Data excerpts
────────────────────

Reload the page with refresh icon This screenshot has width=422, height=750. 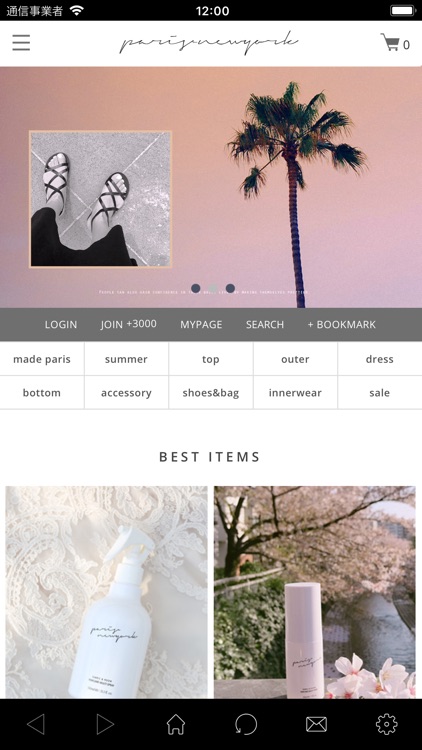click(x=246, y=724)
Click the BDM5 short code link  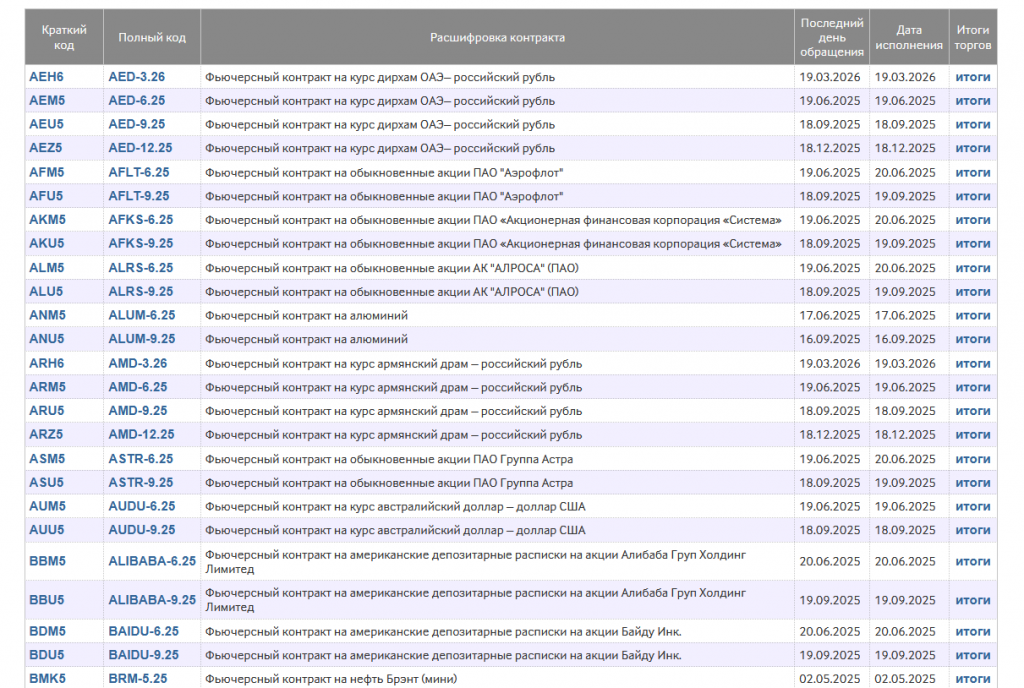pos(47,632)
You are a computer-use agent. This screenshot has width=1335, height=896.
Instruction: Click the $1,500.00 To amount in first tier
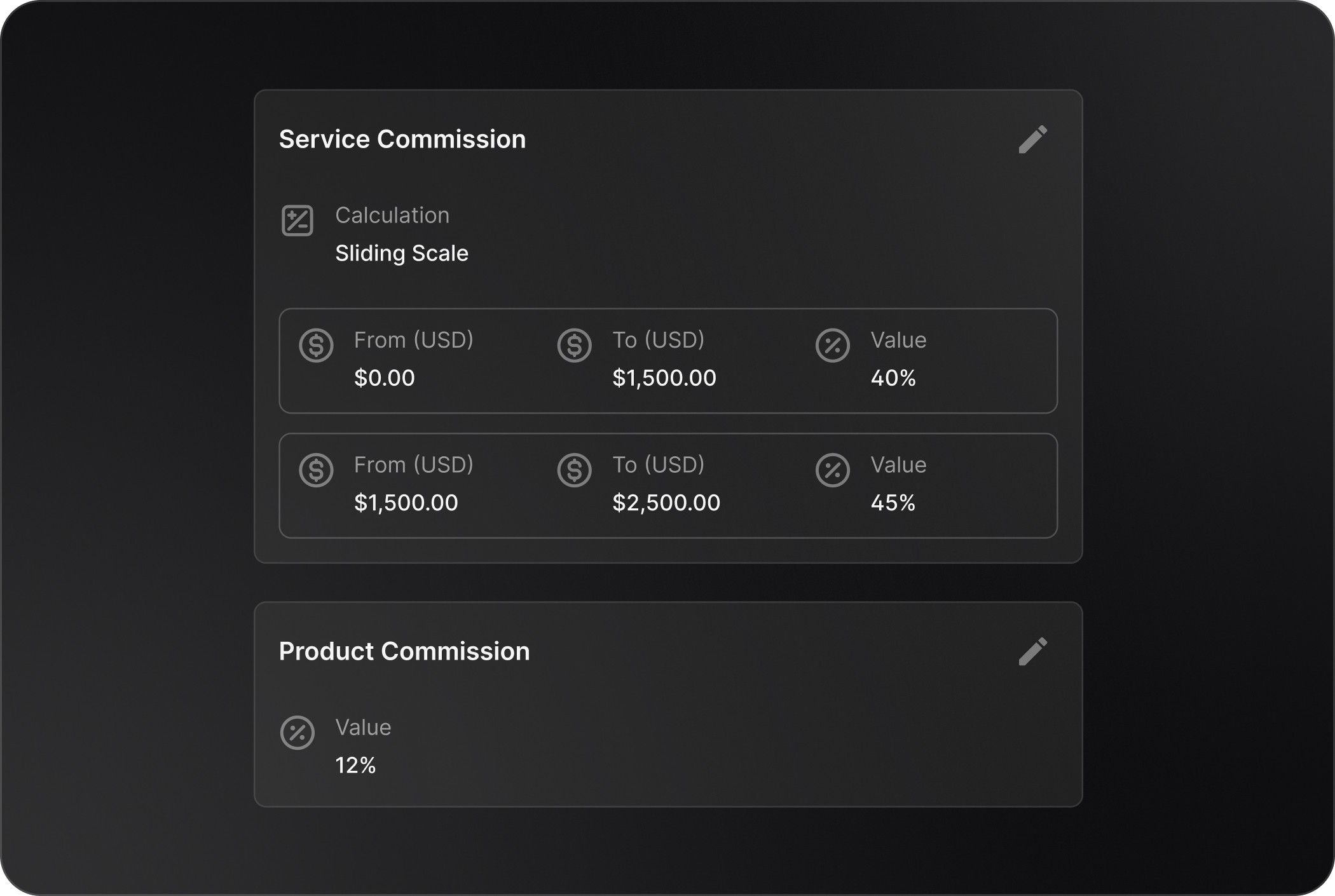point(664,378)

────────────────────

Task statement >>
Repeat word for word, leaving out the pictures, each line of the records from the line that holds "Instruction: Click the" through the final one.

Task result >>
Instruction: Click the $1,500.00 To amount in first tier
point(664,378)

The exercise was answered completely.